O “sim” de Maria não foi um sim parcial, como parece ser a defesa da vida dos grupos pró-vida que se mobilizam só quando uma criança estuprada vai abortar ou quando o aborto é aprovado na Argentina, por exemplo. O “sim” foi um sim integral, em defesa da vida em toda a sua extensão, incluindo, portanto, a vida das crianças que vivem em condições precárias, dos adolescentes que precisam trabalhar e por isto não podem estudar, dos jovens que depois de não terem podido estudar, não conseguem trabalhar, e por aí vai: os adultos em situações precárias, os idosos abandonados, ou que então ainda são obrigados a trabalhar no limite de suas forças… Os direitos humanos, tão atacados e menosprezados nestes tempos bolsonaristas, são a “versão civil” da exaltação dos humildes e dos famintos que Deus saciou no Magnificat cantado por Maria na visita a Isabel, relembrada no mínino em todas as segundas e nos sábados, porque é o segundo mistério gozoso do terço. E o próprio Magnificat é repetido diariamente entre o fim da tarde e o início da noite por quem reza a Liturgia das Horas junto com toda a Igreja.

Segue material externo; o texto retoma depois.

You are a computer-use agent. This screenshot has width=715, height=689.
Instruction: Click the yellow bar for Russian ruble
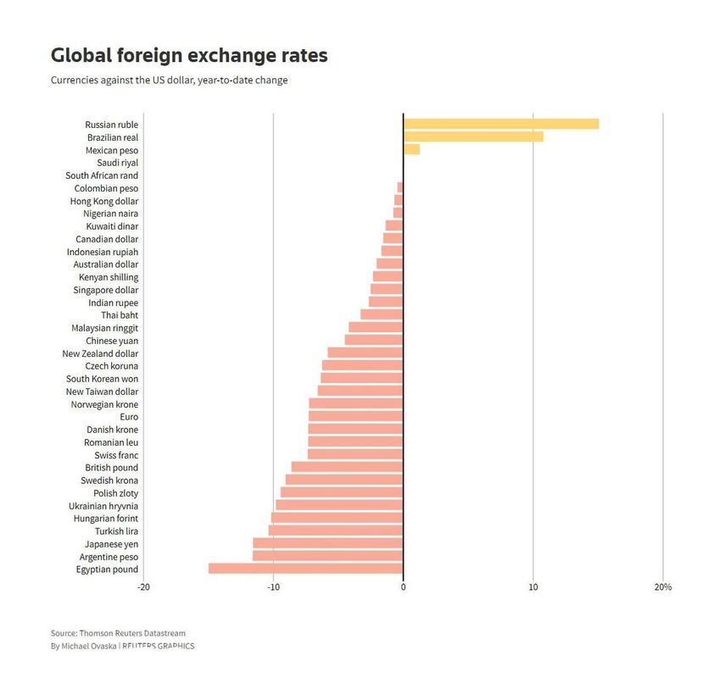[x=500, y=124]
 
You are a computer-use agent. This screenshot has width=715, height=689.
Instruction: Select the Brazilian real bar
[x=472, y=136]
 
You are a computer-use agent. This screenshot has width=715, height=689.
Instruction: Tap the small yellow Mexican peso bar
[x=411, y=149]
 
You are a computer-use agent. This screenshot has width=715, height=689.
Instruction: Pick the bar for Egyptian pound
[x=305, y=569]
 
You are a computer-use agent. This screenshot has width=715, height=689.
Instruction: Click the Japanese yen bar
[x=327, y=543]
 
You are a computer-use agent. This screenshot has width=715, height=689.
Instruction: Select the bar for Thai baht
[x=381, y=314]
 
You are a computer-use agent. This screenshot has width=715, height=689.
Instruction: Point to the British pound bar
[x=347, y=467]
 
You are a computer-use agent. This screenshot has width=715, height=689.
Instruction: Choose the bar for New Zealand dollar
[x=365, y=353]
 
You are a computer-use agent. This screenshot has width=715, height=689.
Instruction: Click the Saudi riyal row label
[x=117, y=163]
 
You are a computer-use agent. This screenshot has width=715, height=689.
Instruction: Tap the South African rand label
[x=102, y=175]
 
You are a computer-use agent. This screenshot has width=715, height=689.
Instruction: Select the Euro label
[x=128, y=417]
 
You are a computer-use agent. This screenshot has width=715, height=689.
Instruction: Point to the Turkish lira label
[x=116, y=531]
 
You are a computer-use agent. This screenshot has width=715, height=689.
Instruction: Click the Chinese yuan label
[x=111, y=341]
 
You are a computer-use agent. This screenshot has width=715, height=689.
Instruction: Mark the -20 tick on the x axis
[x=143, y=587]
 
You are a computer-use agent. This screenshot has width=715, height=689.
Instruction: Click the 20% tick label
[x=662, y=587]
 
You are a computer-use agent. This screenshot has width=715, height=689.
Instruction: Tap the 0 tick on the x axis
[x=403, y=587]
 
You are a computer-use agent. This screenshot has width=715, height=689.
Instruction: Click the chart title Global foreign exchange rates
[x=189, y=56]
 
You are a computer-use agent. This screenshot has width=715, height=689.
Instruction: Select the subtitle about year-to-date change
[x=169, y=81]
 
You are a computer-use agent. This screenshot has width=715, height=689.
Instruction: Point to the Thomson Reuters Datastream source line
[x=118, y=633]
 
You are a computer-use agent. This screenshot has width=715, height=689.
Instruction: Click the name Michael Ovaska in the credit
[x=88, y=646]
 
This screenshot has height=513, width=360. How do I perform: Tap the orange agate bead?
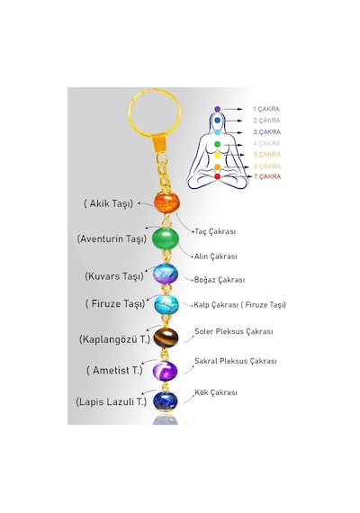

O combate ao aborto deveria ser um tópico (fundamental, mas localizado) dentro do movimento de defesa da vida, e não sua maior expressão. Mas da maneira como é, parece ser apenas formalmente uma luta católica, ou mesmo religiosa, servindo na prática a outros interesses bem distantes de qualquer coisa que possa ser chamada de “religião”.

Enquanto a defesa da vida não for integral como o sim de Maria, e também como ensina a doutrina da Igreja, não só o aborto vai passar mais cedo ou mais tarde, mas toda a boiada que já passou e os defensores da vida não notaram ou então não dão bola, vai continuar passando por cima de todos nós, sejam conservdores, progressistas, crentes, ateus ou quem quer que seja – especialmente os mais vulneráveis.